* Assignment *
Say the number of lines in the records below that hold the word "dropdown", and only that number.
═════ Exercise input ═════
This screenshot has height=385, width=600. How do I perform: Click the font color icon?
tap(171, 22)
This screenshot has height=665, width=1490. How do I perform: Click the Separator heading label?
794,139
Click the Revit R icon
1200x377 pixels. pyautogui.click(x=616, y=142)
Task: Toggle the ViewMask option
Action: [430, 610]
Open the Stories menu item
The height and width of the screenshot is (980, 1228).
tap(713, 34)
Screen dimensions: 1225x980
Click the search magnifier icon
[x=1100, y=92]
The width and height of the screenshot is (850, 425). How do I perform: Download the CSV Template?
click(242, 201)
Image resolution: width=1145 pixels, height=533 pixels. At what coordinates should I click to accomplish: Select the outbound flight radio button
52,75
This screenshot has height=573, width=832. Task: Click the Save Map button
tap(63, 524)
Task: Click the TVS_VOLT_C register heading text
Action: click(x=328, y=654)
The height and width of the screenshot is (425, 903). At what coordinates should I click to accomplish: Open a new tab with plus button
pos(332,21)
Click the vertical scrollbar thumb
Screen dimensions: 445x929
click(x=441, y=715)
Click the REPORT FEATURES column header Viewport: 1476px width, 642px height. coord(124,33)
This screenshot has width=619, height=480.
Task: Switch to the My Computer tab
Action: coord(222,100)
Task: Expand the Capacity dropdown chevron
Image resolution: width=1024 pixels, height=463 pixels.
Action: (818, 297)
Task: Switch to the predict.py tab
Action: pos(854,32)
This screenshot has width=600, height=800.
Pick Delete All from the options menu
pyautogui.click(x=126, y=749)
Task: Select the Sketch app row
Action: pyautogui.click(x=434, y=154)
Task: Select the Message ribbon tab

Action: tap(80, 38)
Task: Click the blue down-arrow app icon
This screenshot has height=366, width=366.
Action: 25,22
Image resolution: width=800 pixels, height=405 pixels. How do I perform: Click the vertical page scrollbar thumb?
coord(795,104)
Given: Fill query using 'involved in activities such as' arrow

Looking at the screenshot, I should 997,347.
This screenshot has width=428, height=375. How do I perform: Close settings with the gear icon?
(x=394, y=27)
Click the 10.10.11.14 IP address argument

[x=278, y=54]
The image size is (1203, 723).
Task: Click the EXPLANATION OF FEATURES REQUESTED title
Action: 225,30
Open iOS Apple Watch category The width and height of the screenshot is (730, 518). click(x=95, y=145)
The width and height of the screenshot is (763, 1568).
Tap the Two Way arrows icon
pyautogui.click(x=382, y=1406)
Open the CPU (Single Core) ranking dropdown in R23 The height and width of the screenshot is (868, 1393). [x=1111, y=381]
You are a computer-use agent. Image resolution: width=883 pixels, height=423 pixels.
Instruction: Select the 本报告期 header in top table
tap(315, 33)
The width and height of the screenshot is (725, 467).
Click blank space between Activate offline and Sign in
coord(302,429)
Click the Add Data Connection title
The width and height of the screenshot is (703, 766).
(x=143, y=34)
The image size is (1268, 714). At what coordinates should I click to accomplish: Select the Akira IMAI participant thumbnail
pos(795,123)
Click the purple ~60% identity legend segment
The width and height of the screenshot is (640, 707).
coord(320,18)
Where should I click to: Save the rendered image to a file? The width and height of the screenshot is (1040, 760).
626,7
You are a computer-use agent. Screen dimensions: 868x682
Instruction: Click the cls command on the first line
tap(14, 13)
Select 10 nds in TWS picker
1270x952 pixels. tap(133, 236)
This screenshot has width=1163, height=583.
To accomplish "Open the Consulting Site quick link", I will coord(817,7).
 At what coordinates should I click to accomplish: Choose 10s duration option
═════
* Task answer *
2